Liquidity and Capital Resources

General



As of June 30, 2022, our principal sources of liquidity were cash and cash
equivalents and short-term and long-term investments in marketable securities
totaling $464.7 million, which was held for working capital purposes, as well as
the available balance of our revolving line of credit, described further below.

We have financed our operations primarily through sales of our equity securities, payments received from customers, and borrowings under our credit facility.



On March 19, 2021, we completed our IPO, in which we issued and sold 20,700,000
shares of our Class A common stock at the public offering price of $25.00 per
share. We received net proceeds of approximately $485.5 million after deducting
underwriting discounts and commissions.

We believe our existing cash and cash equivalents, marketable securities, and
amounts available under our outstanding credit facility will be sufficient to
support our working capital and capital expenditure requirements for at least
the next twelve months.

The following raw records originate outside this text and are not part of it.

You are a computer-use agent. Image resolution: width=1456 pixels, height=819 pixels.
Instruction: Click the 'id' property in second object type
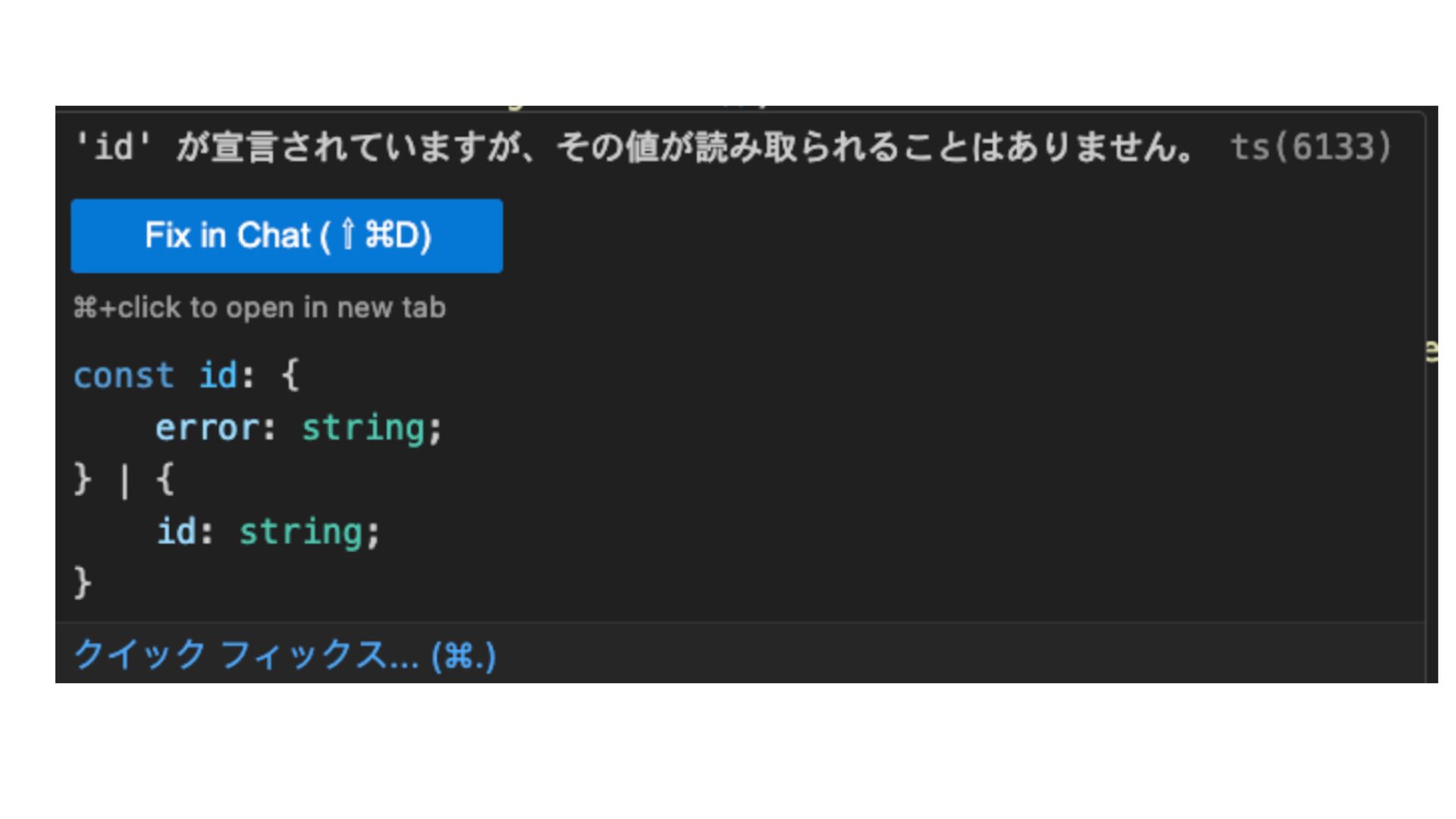tap(176, 532)
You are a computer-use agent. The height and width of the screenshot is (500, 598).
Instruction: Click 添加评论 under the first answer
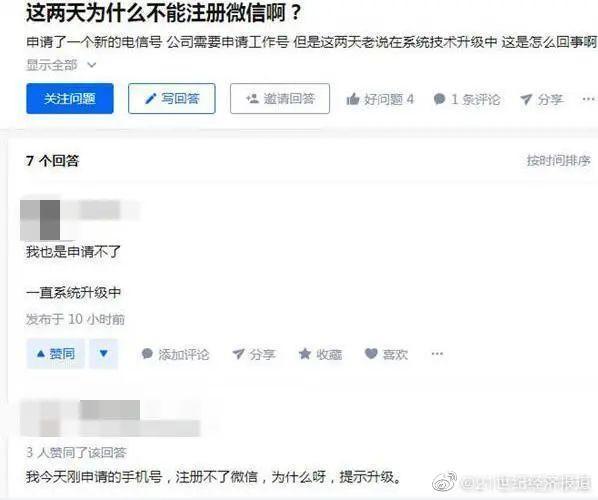click(175, 354)
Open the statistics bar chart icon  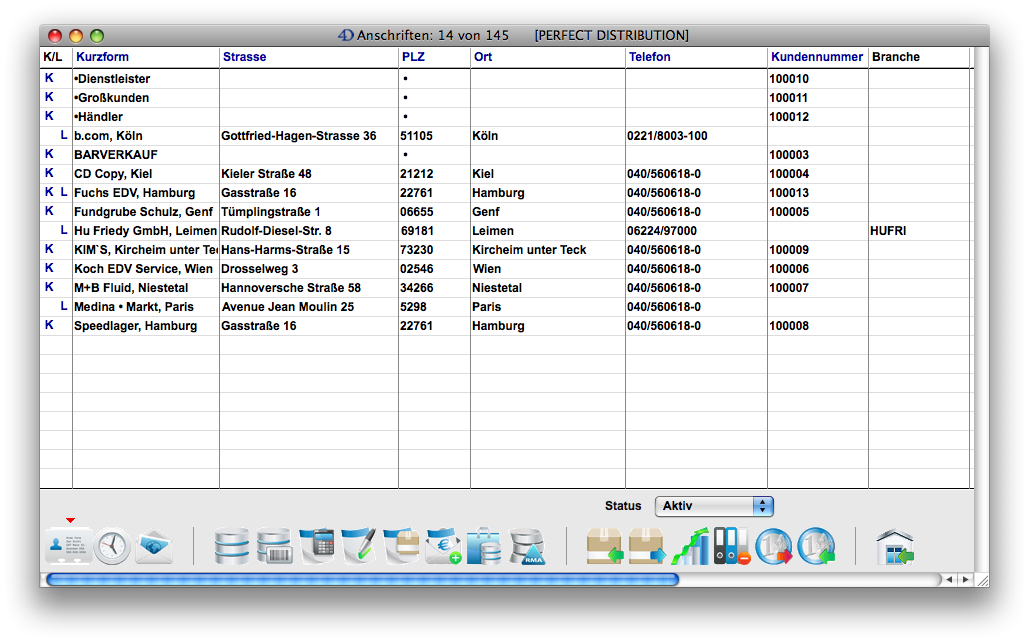coord(689,546)
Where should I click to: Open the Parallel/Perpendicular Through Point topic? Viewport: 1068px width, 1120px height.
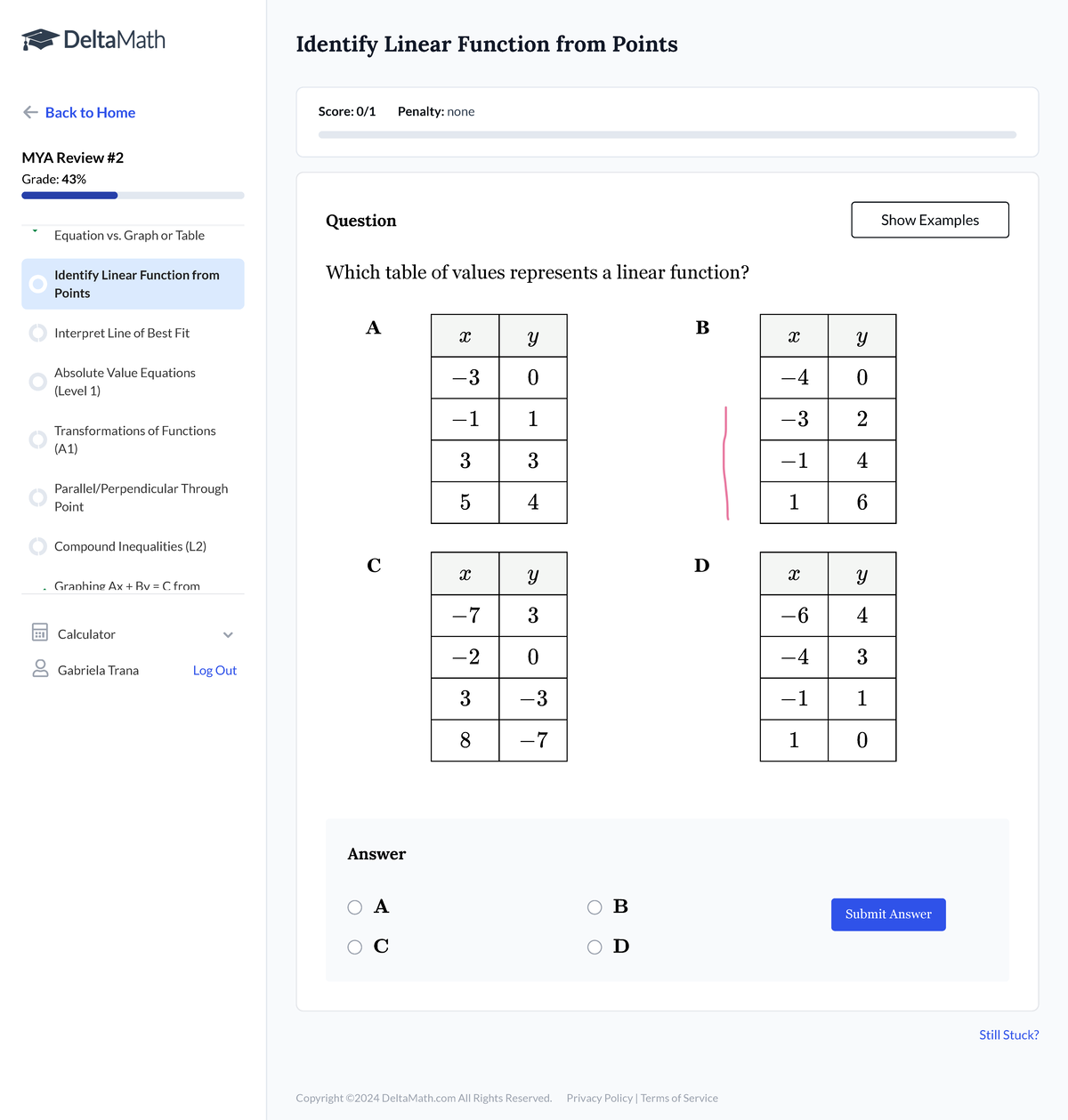coord(141,497)
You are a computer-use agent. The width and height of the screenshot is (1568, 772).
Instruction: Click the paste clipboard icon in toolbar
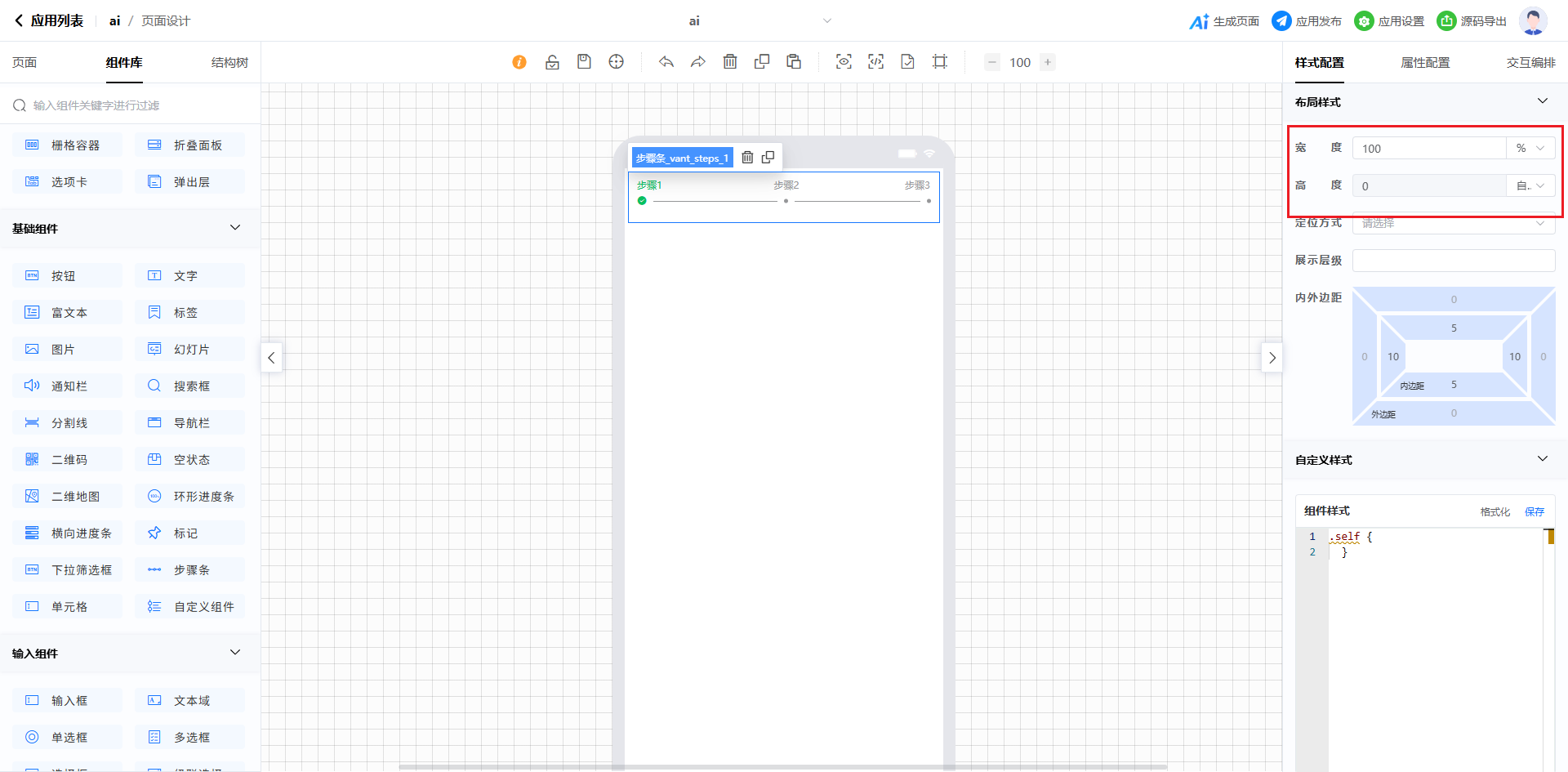(x=794, y=62)
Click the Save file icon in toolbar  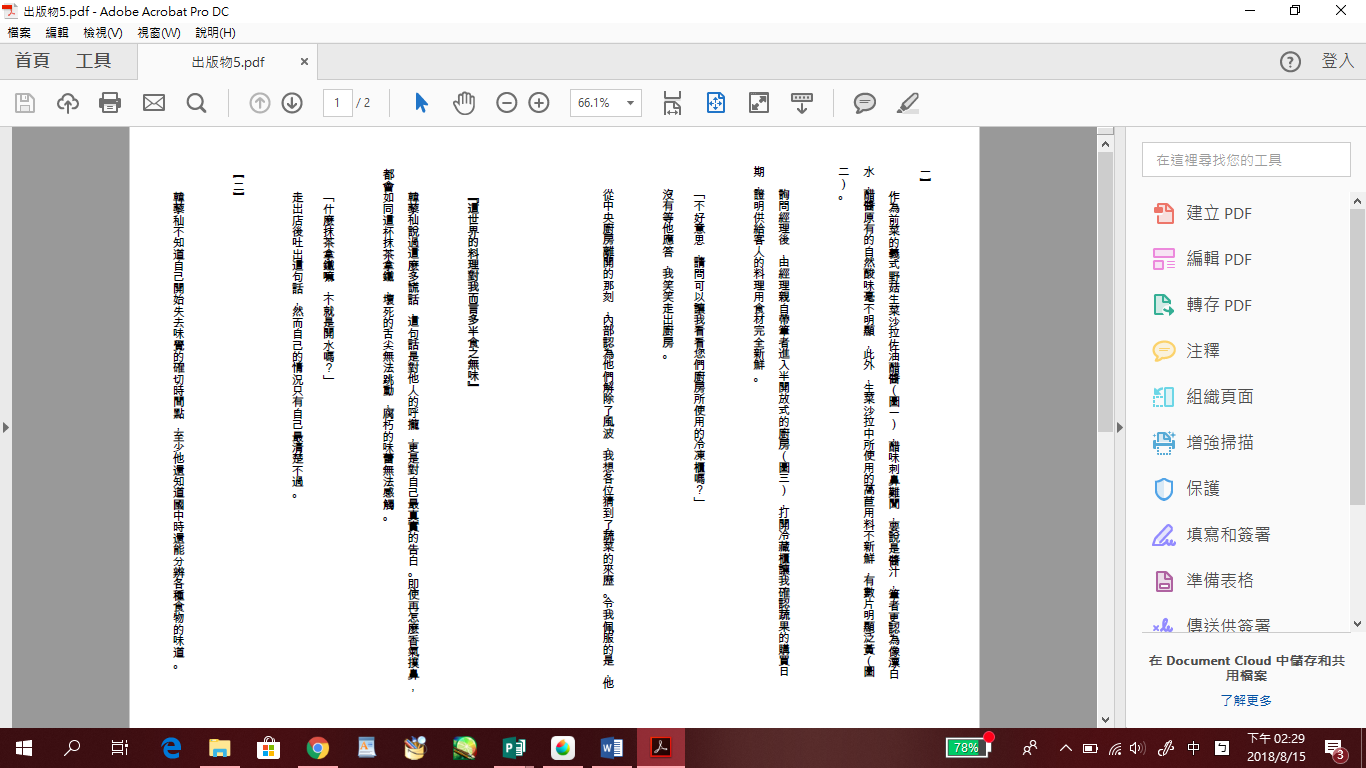(25, 103)
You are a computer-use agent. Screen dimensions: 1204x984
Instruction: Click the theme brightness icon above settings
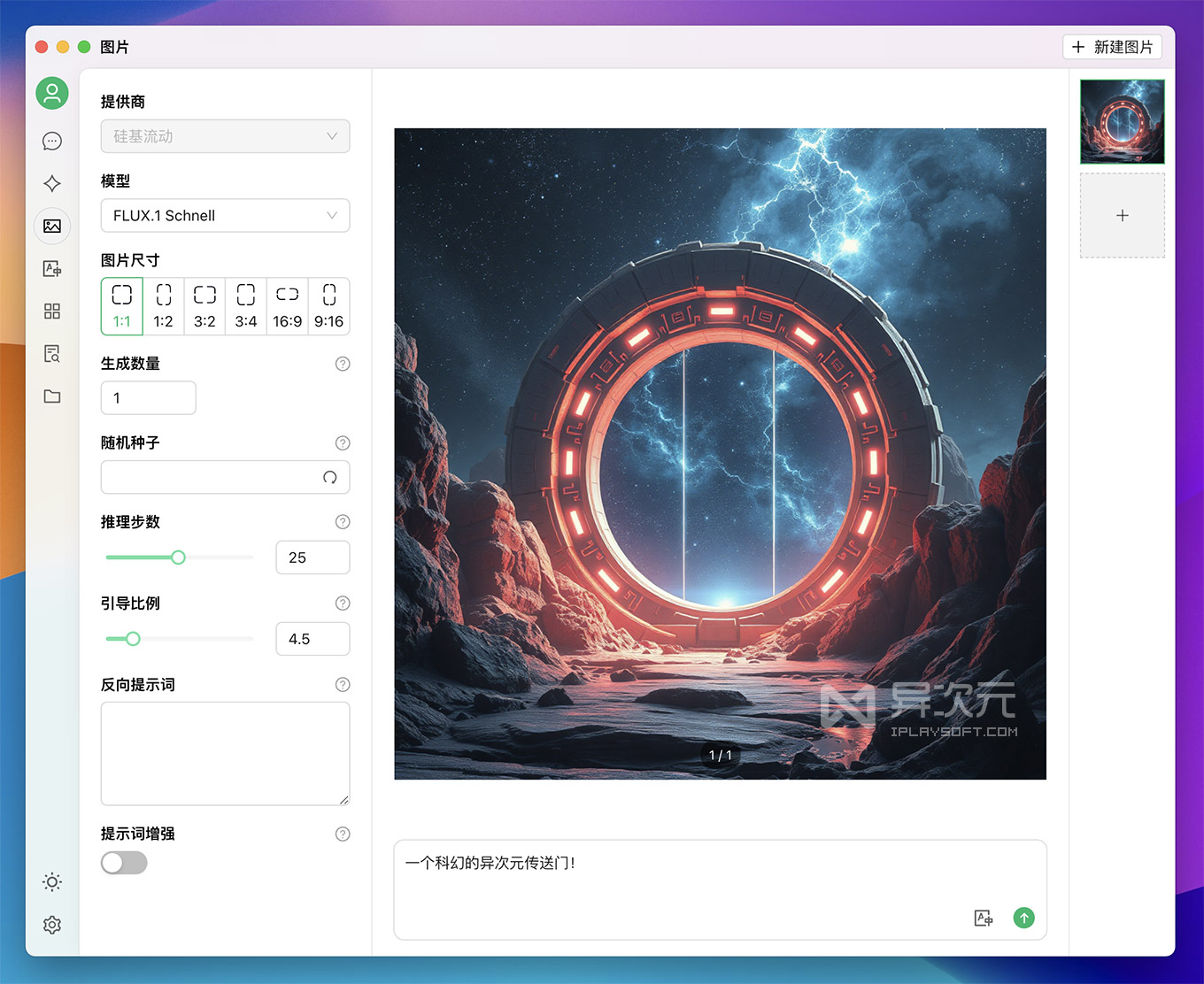coord(51,882)
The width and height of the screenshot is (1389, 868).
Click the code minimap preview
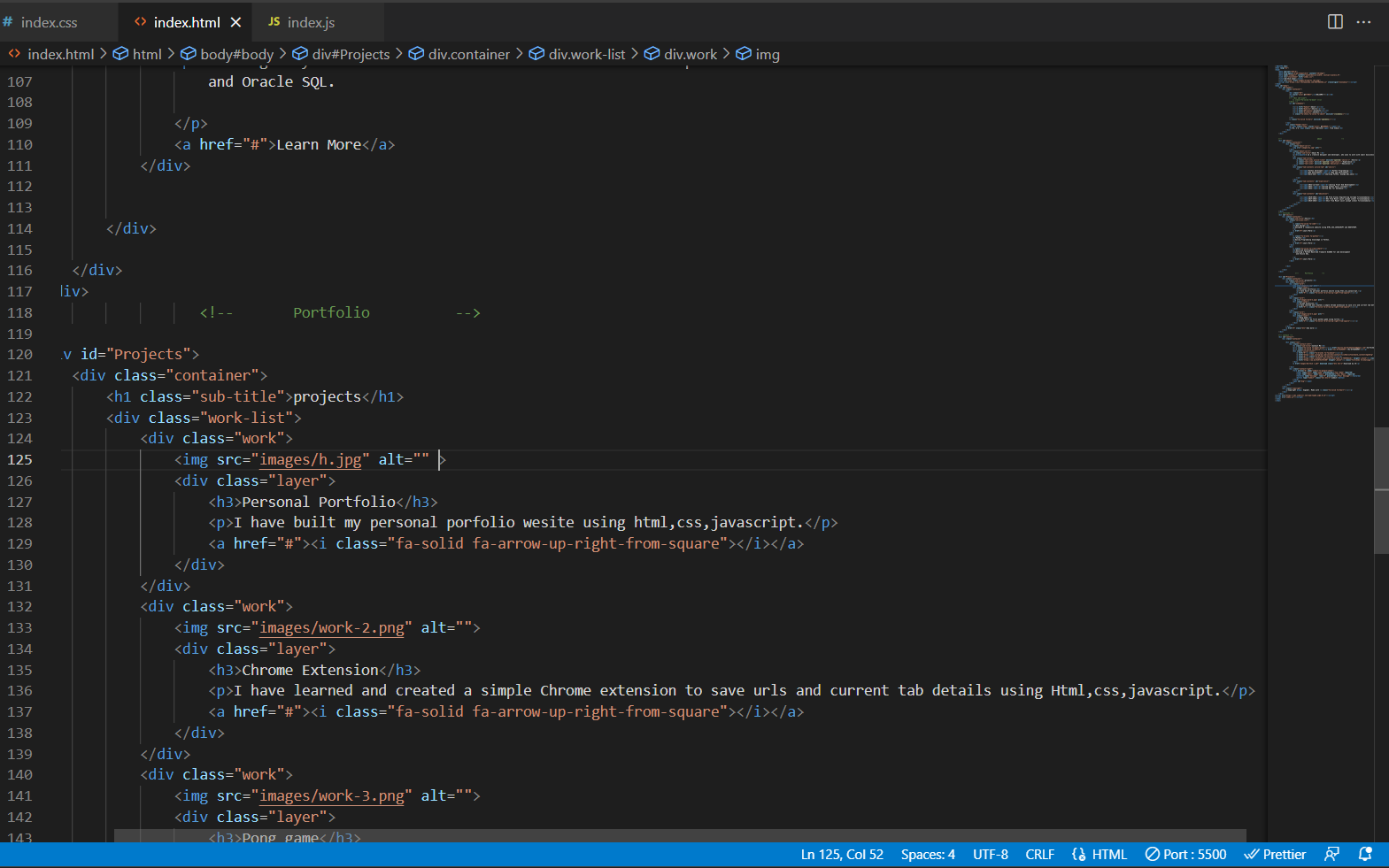coord(1323,230)
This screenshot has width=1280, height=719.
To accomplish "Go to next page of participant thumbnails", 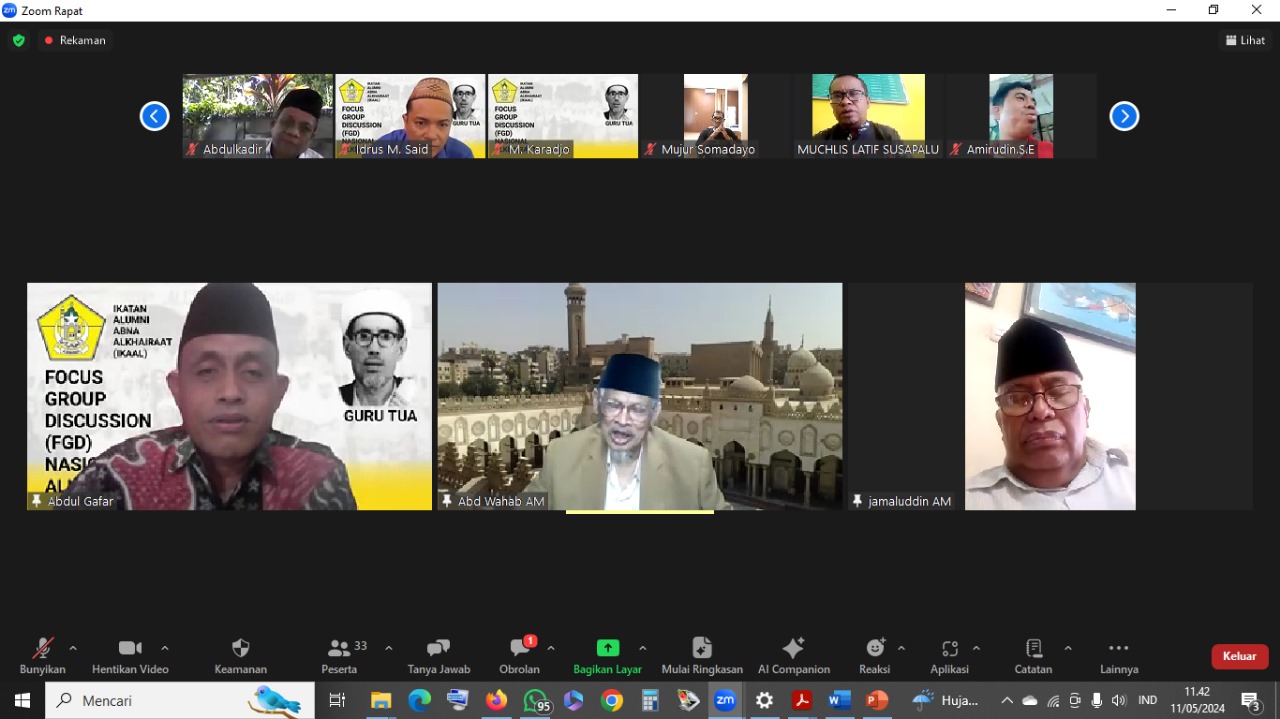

Our future capital requirements will depend on many
factors, including, but not limited to, our obligation to repay any balance
under our credit facility if we were to borrow against the facility in the
future, our platform revenue growth rate, receivable and payable cycles, and the
timing and extent of investments in research and development, sales and
marketing, and general and administrative expenses.

Credit Facility

On June 10, 2022, we entered into the Second Amended and Restated Loan and Security Agreement with Pacific Western Bank related to a revolving credit and term loan facility, or the Second Amended and Restated LSA.



The Second Amended and Restated LSA amended and restated the Amended and
Restated Loan and Security Agreement, dated February 11, 2020, as amended, or
the Prior LSA, to, among other things, increase our available aggregate
borrowing limit to $70.0 million and to provide the ability to request Pacific
Western Bank to enter into commitments to increase the credit extensions
available to us under the Second Amended and Restated LSA to up to
$125.0 million, or the Accordion Facility.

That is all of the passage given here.